Netflix a également publié un message sur le même réseau social, recensant quatre films disponibles sur sa plateforme dans lesquels figure la star américaine. "Quatre films à voir avec Brad Pitt (promis) c'est cadeau", est-il mentionné. L'humoriste et chroniqueur de France Inter, Matthieu Noël, a lui ironisé sur le sort de la victime dans son billet mardi matin. La chanteuse Camille Lellouche s'est aussi amusée de la situation. "Je suis désolée mais madame, vraiment, l'amour rend aveugle, ce n'est pas possible", lance-t-elle, en pleurant de rire, dans une vidéo postée sur son compte Instagram.

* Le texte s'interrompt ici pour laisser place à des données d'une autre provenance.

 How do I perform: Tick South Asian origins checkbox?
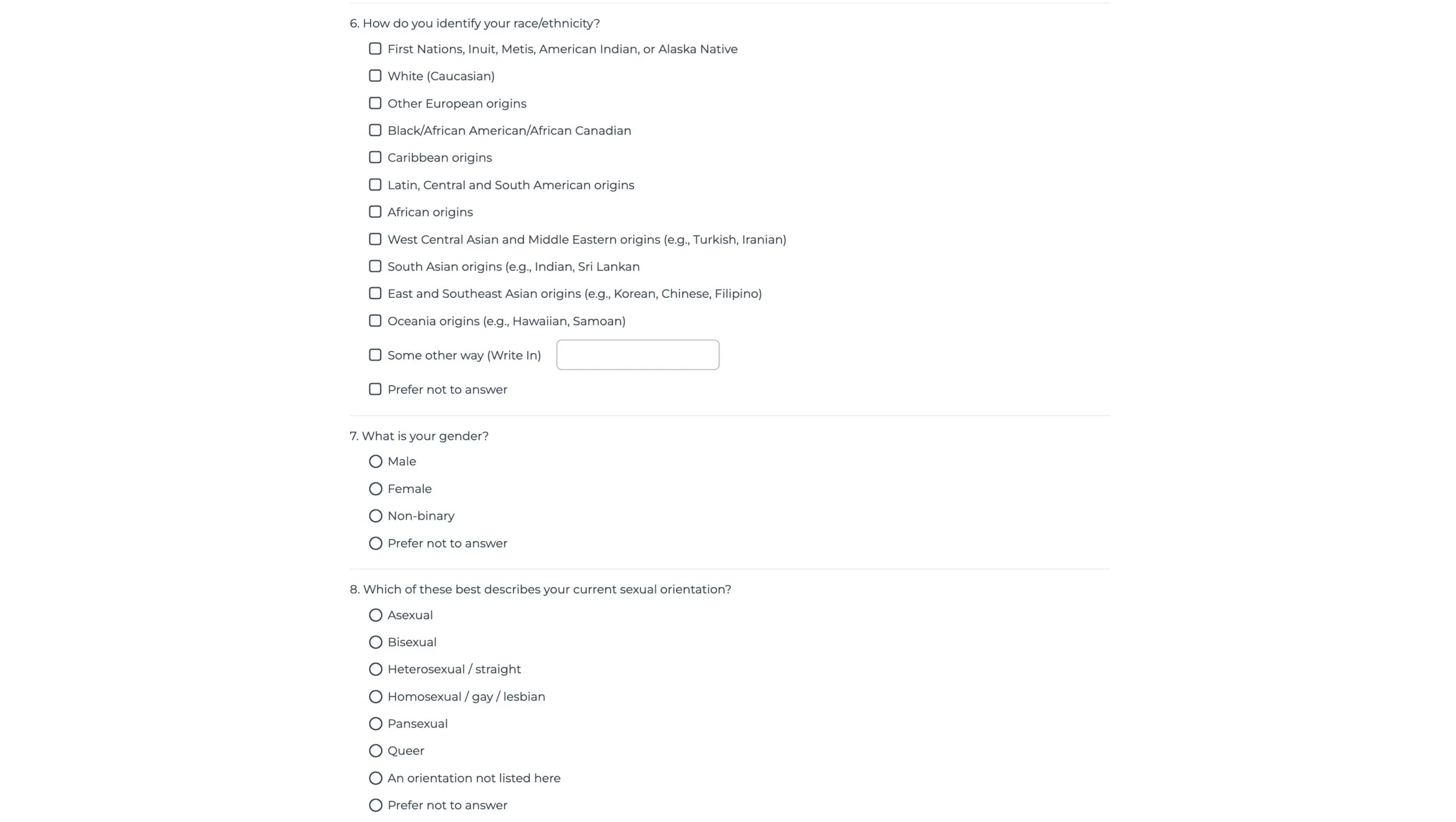click(375, 266)
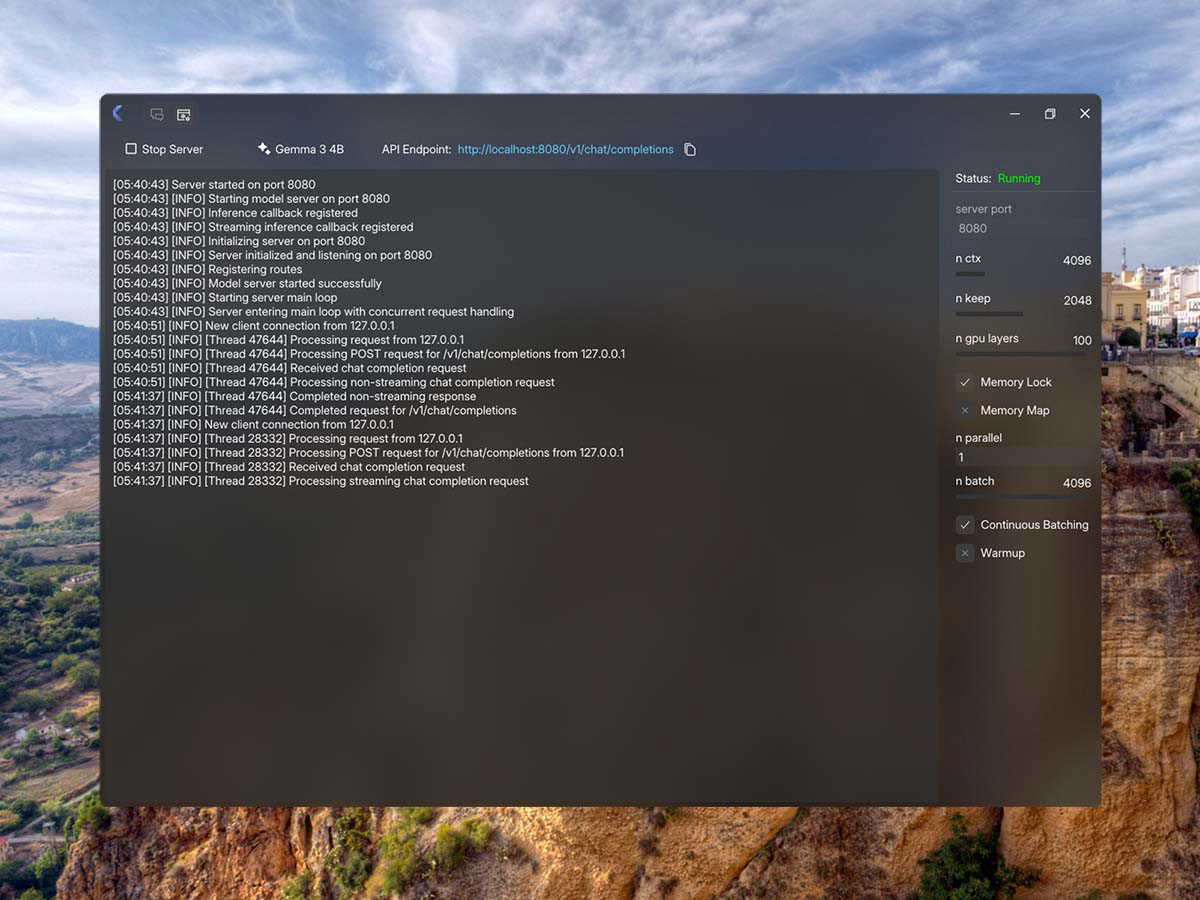
Task: Disable the Memory Lock checkbox
Action: 965,382
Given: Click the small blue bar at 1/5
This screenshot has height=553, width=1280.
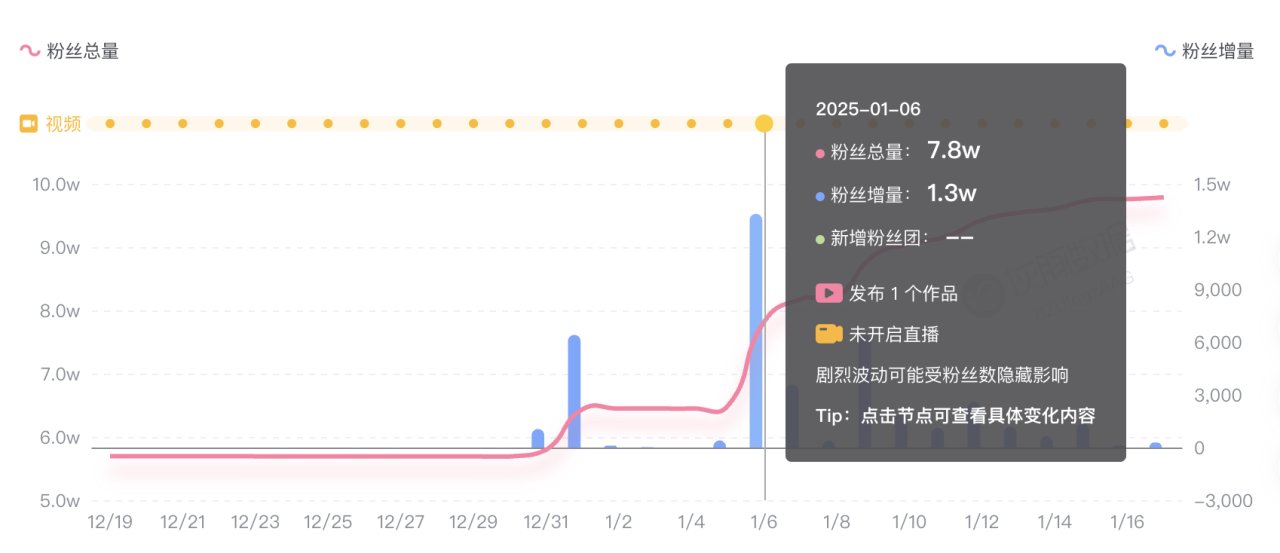Looking at the screenshot, I should [x=719, y=444].
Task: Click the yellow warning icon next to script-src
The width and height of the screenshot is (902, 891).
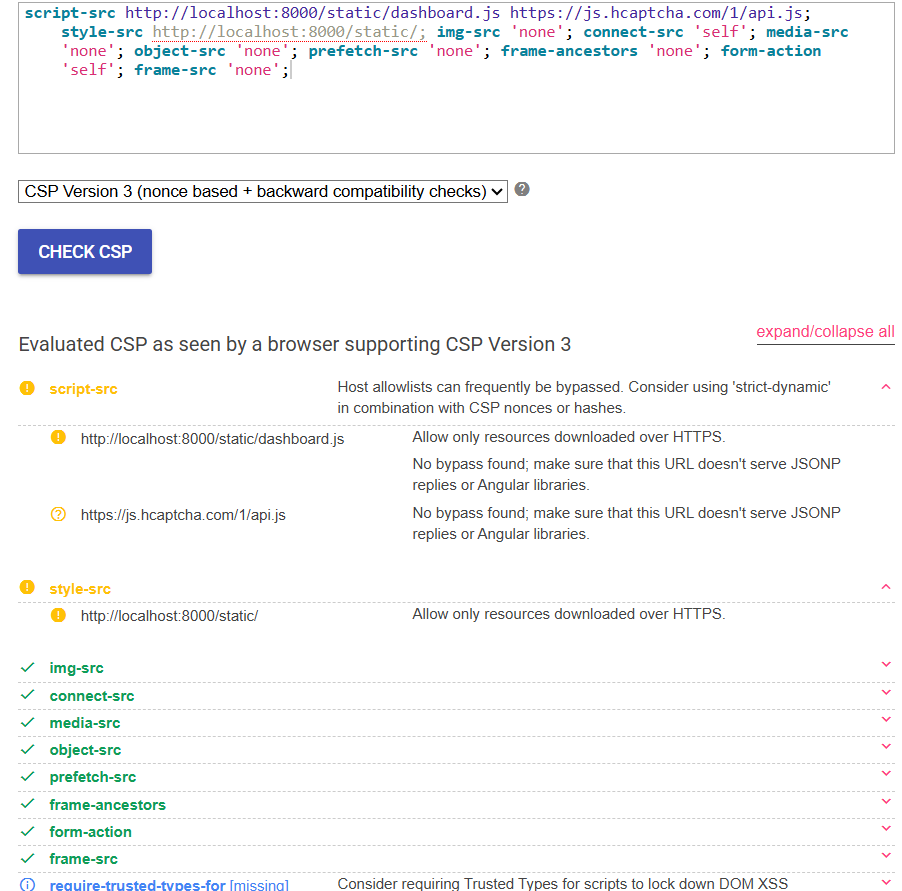Action: [x=27, y=388]

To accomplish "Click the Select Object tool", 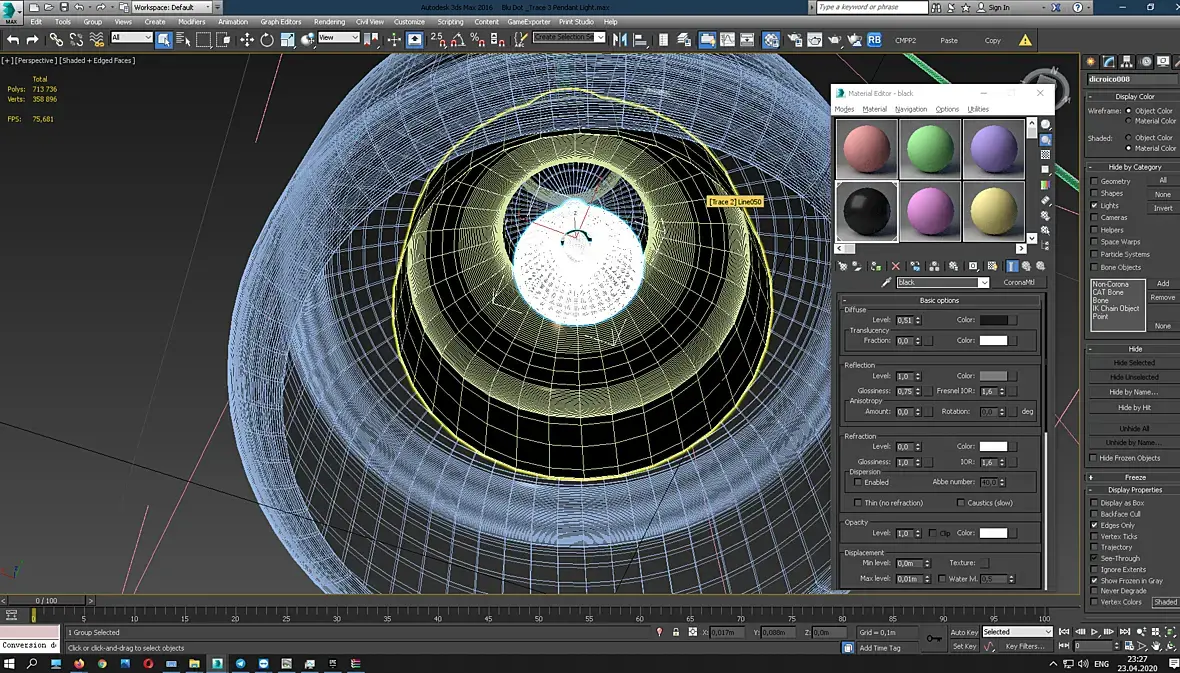I will click(x=164, y=40).
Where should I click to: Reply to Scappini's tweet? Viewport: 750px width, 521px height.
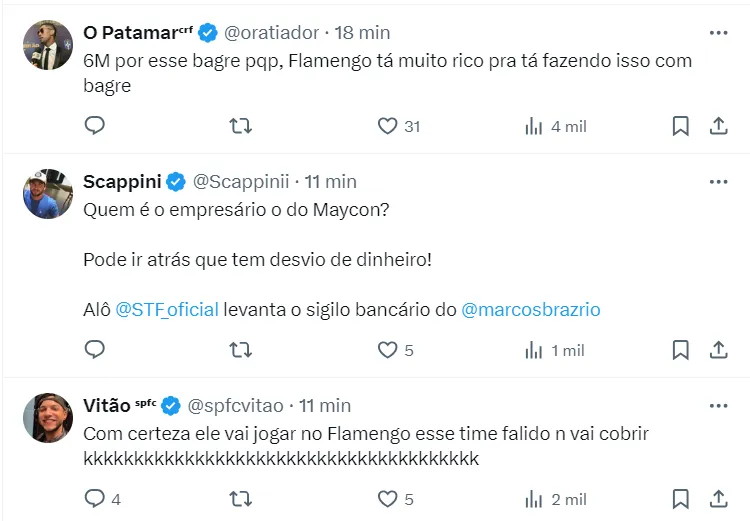[95, 350]
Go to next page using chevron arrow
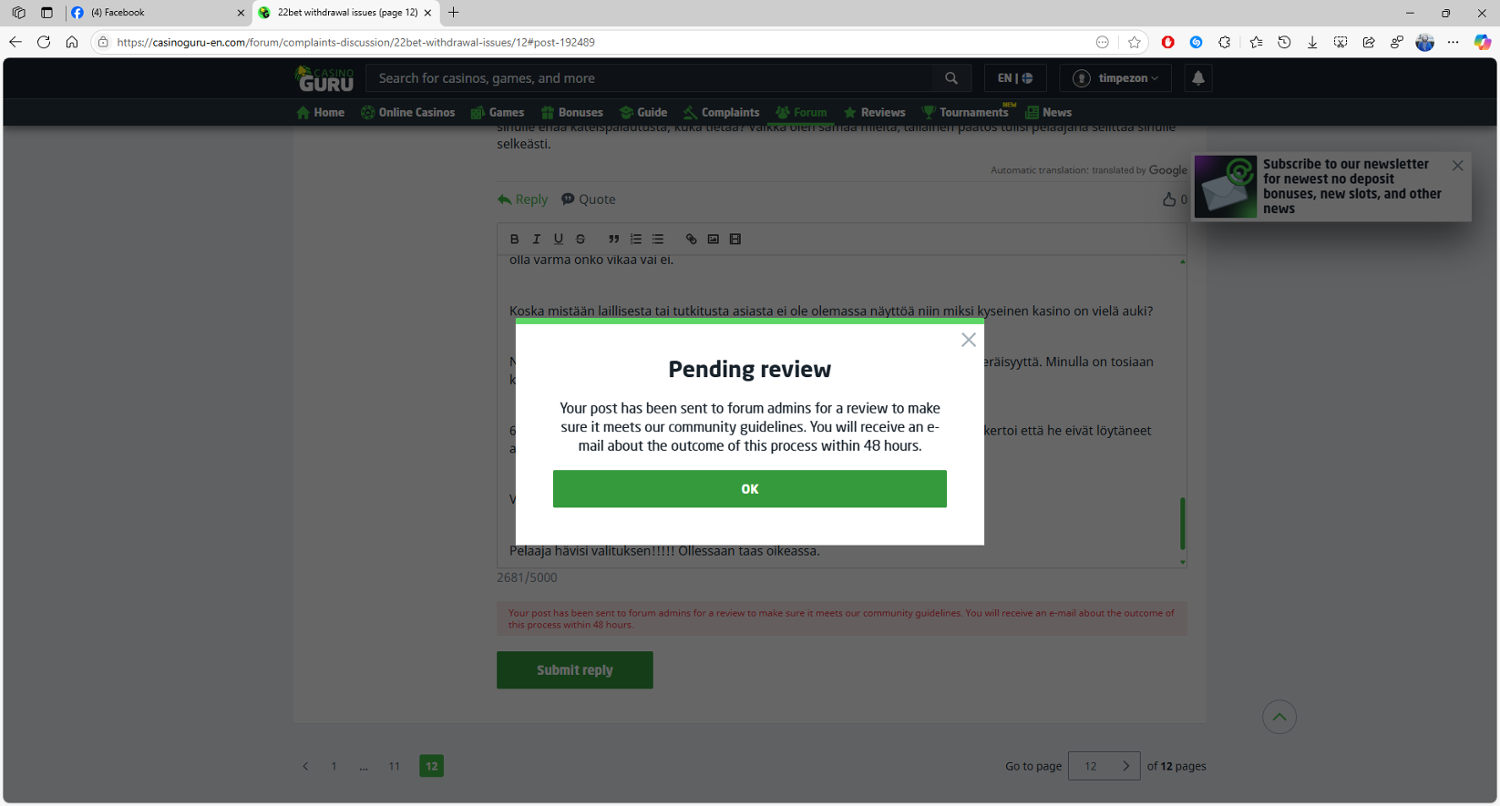The width and height of the screenshot is (1500, 806). coord(1126,766)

D'autres messages, moins nombreux, font preuve de compassion pour la victime, critiquant les "brouteurs", ces escrocs qui se font passer pour autrui en ligne. Ainsi, le chanteur Vianney regrette que la victime soit tournée en ridicule. "Je n'arrive pas à me moquer d'une femme qui, vulnérable, s'est fait arnaquer", a-t-il écrit dans une story Instagram. "J'en ai rencontré quelques-unes ayant vécu cela, à différentes échelles, et c'est d'une tristesse infinie", ajoute l'artiste.
Un porte-parole de Brad Pitt réagit
C'est face à ce déferlement de réactions que "Sept à huit" a retiré le sujet de toutes ses plateformes. "Le reportage diffusé ce dimanche a suscité une vague de harcèlement à l'encontre d'un témoin. Pour la protection des victimes, nous avons décidé de le retirer de nos plateformes", écrit l'émission présentée par Harry Roselmack sur son compte X(Nouvelle fenêtre).
Insuffisant pour Anne, qui s'est exprimée sur la chaîne YouTube "Legend" le même jour. "Dans ce reportage, la seule chose que l'on va retenir c'est : 'Anne est tombée amoureuse d'un faux Brad Pitt'. Or, au départ, je n'ai jamais trompé mon mari de ma vie", commence-t-elle par se défendre, assurant être "une femme bienveillante" et pas "folle ou niaise comme certains le prétendent" sur les réseaux sociaux.
"Effectivement, je me suis fait avoir, je le reconnais, et c'est pour ça que j'ai témoigné, parce que je ne suis pas la seule dans ce cas", poursuit-elle, avant de rappeler qu'elle n'a "plus de toit". "Ma vie, c'est un box de six mètres carrés, avec quelques cartons à l'intérieur". Elle attaque ensuite l'émission de TF1 : "Sachez que le journaliste est resté deux jours pour m'interviewer… Et il a retenu que ce qu'il ne fallait pas retenir. Pour salir mon image, uniquement dans le but de faire de l'audience."
"A ma place, vous seriez tombés dans le piège."
Anne, victime d'un escroc se faisant passer pour Brad Pittsur la chaîne Legend, sur YouTube
Dans cette même vidéo, Marwan Ouarab, fondateur du site Find My Scammer (qu'on peut traduire par "Trouve mon escroc") explique avoir fondé une société pour venir en aide aux victimes d'arnaques en ligne et assure avoir réussi à identifier l'auteur de l'escroquerie, via un lien piégé ayant permis d'accéder à l'intégralité de son téléphone. Il affirme que l'homme est originaire du Nigeria et a fait plusieurs autres victimes, en se faisant passer pour Brad Pitt ou Keanu Reeves, l'acteur de la trilogie Matrix.
Selon lui, l'homme n'agit pas seul mais avec "un petit groupe, de trois ou quatre personnes assez jeunes, qui fait des dégâts". "Rien que sur l'appareil du faux Brad Pitt, on a dénombré 34 victimes", relève-t-il, assurant que le principal instigateur devrait être arrêté "dans les jours qui viennent".
Mardi, un porte-parole de Brad Pitt (le vrai cette fois-ci), a réagi dans les colonnes du média américain Entertainment Weekly(Nouvelle fenêtre). "C'est affreux que des escrocs profitent du lien fort des fans avec les célébrités", a-t-il déclaré. Pour lui, cette terrible arnaque "est un rappel important de ne pas répondre aux messages en ligne non sollicités, en particulier de la part d'acteurs qui ne sont pas présents sur les réseaux sociaux".